Data items:
— START —

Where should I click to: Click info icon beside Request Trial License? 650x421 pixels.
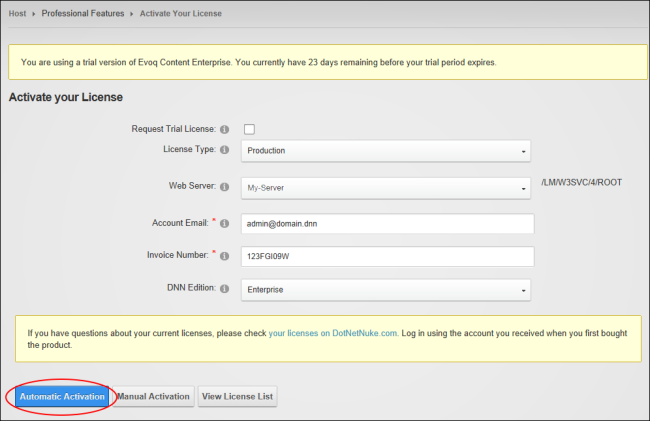point(224,129)
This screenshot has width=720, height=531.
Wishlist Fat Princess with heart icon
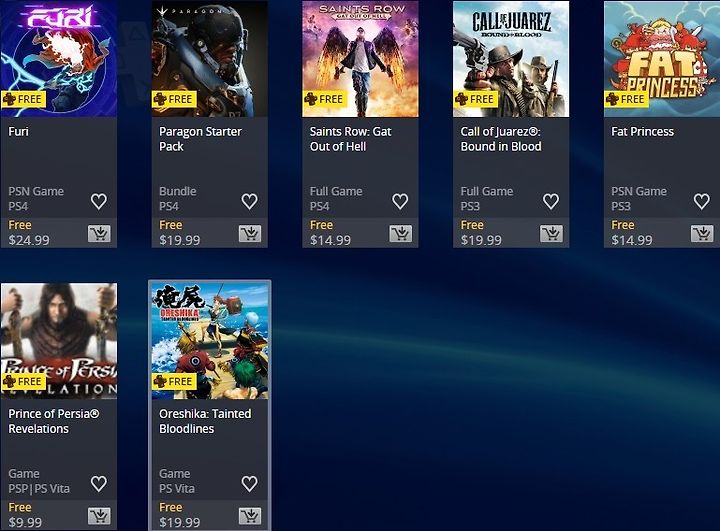click(x=701, y=201)
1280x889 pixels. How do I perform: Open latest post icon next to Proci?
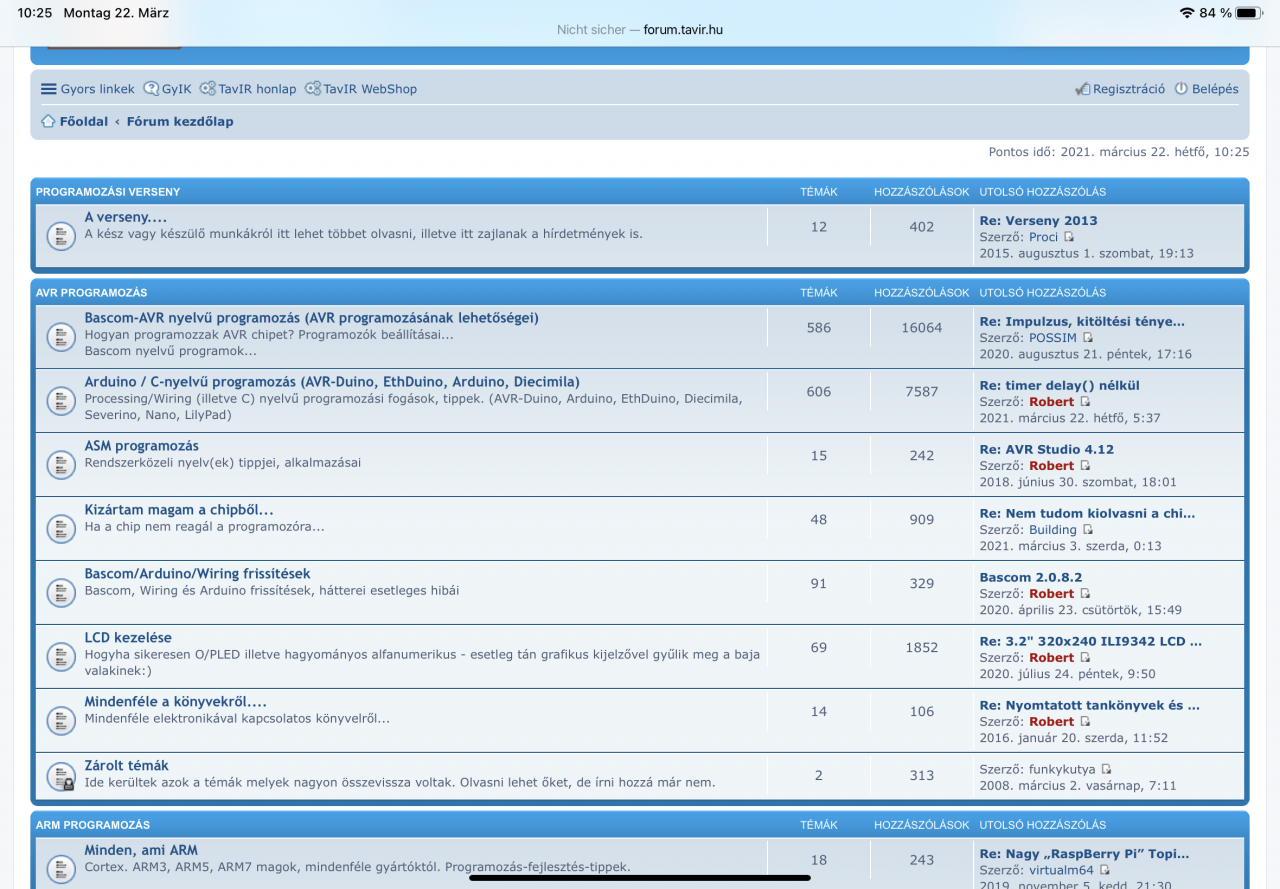click(1069, 237)
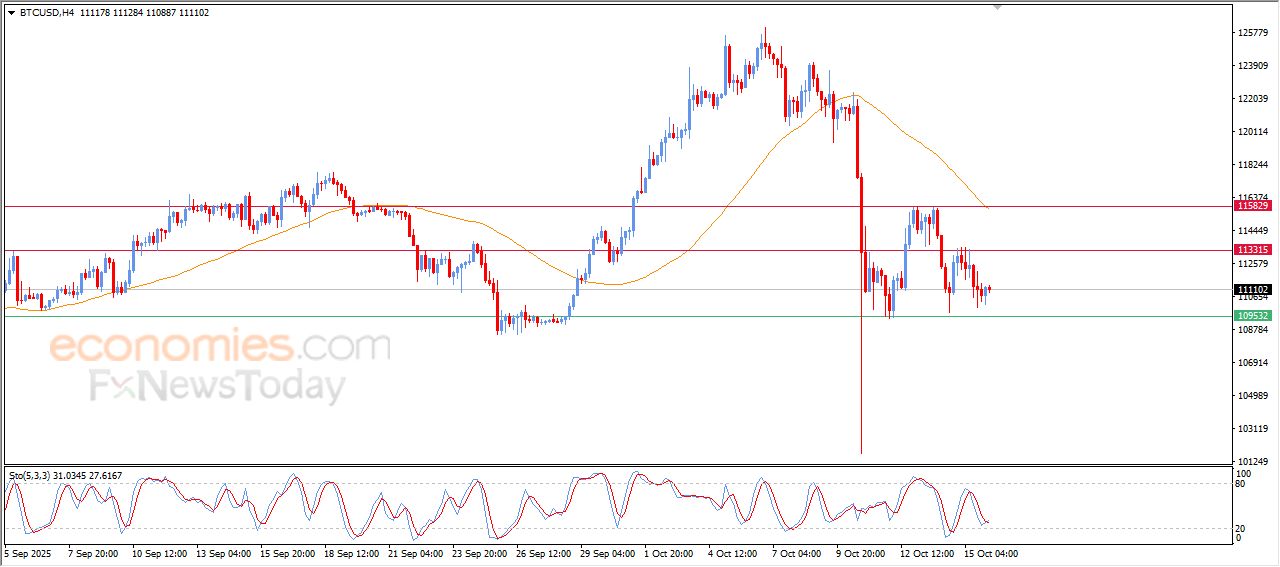The height and width of the screenshot is (567, 1280).
Task: Select the red 115829 price level tag
Action: point(1253,205)
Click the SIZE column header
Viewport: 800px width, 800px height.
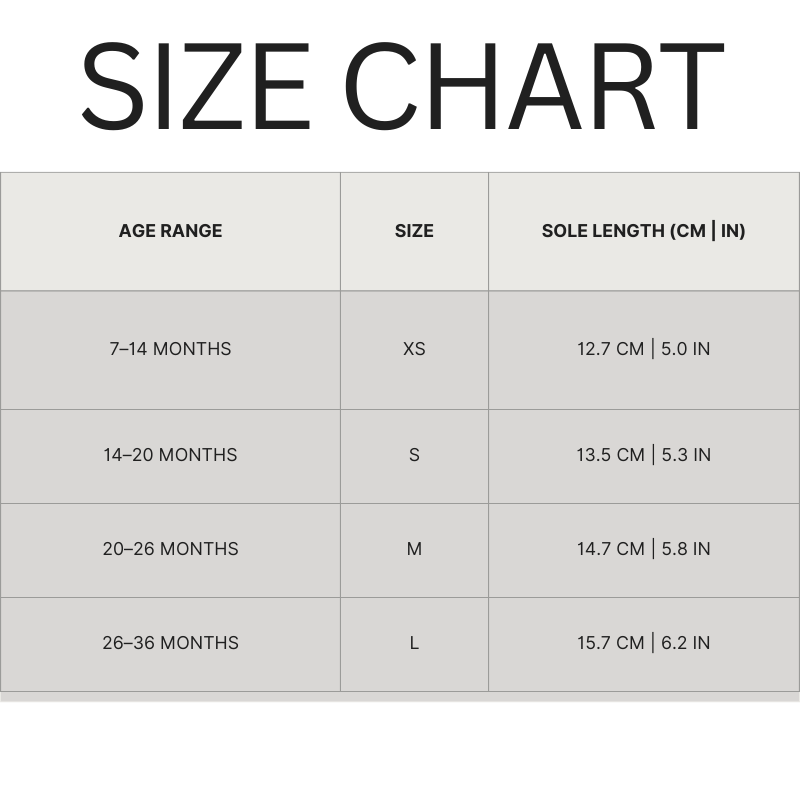pyautogui.click(x=414, y=231)
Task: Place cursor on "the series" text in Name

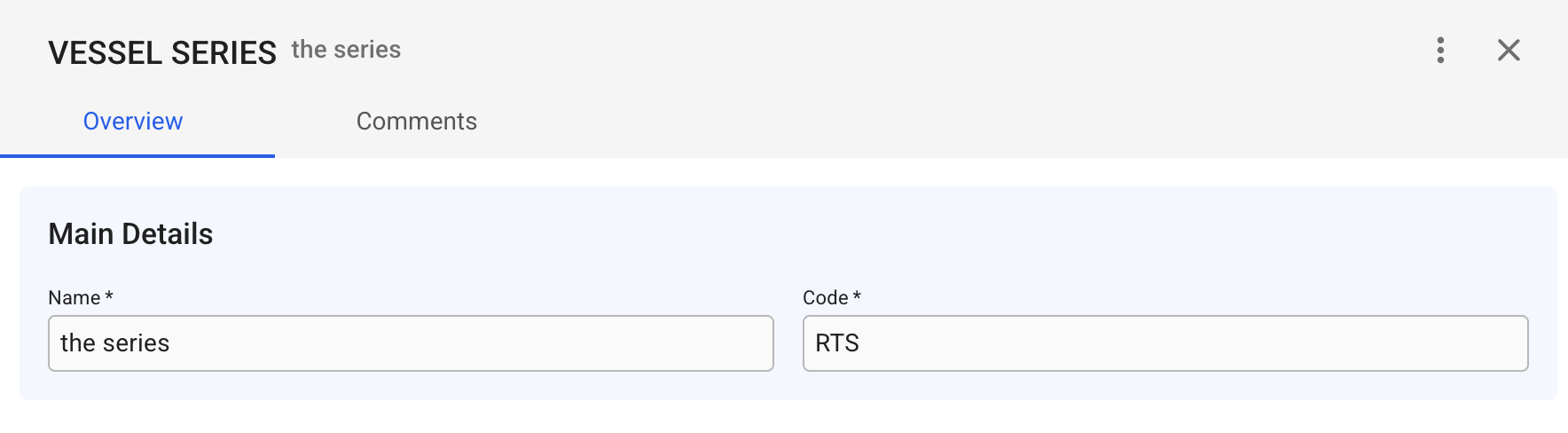Action: [x=114, y=343]
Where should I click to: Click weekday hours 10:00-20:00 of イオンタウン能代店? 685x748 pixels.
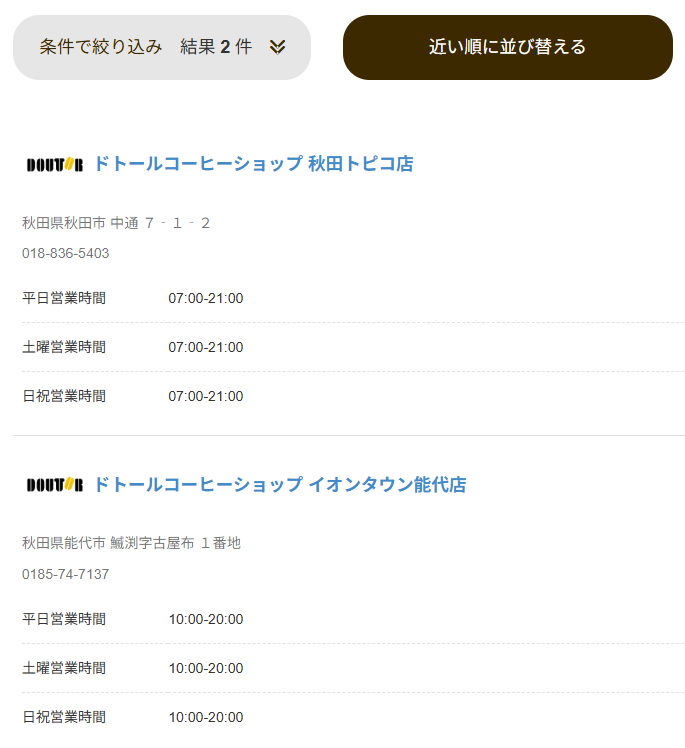pos(206,619)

— END —

▶ **DESCRIPTION OF THE TASK**
Copy out the material word for word, starting at the line containing "Task: Place cursor" and ending at the last line of the material. Leave the pictures out of your answer.

▶ **RESPONSE TO THIS TASK**
Task: Place cursor on "the series" text in Name

Action: [x=114, y=343]
Where should I click to: Click weekday hours 10:00-20:00 of イオンタウン能代店? 685x748 pixels.
pos(206,619)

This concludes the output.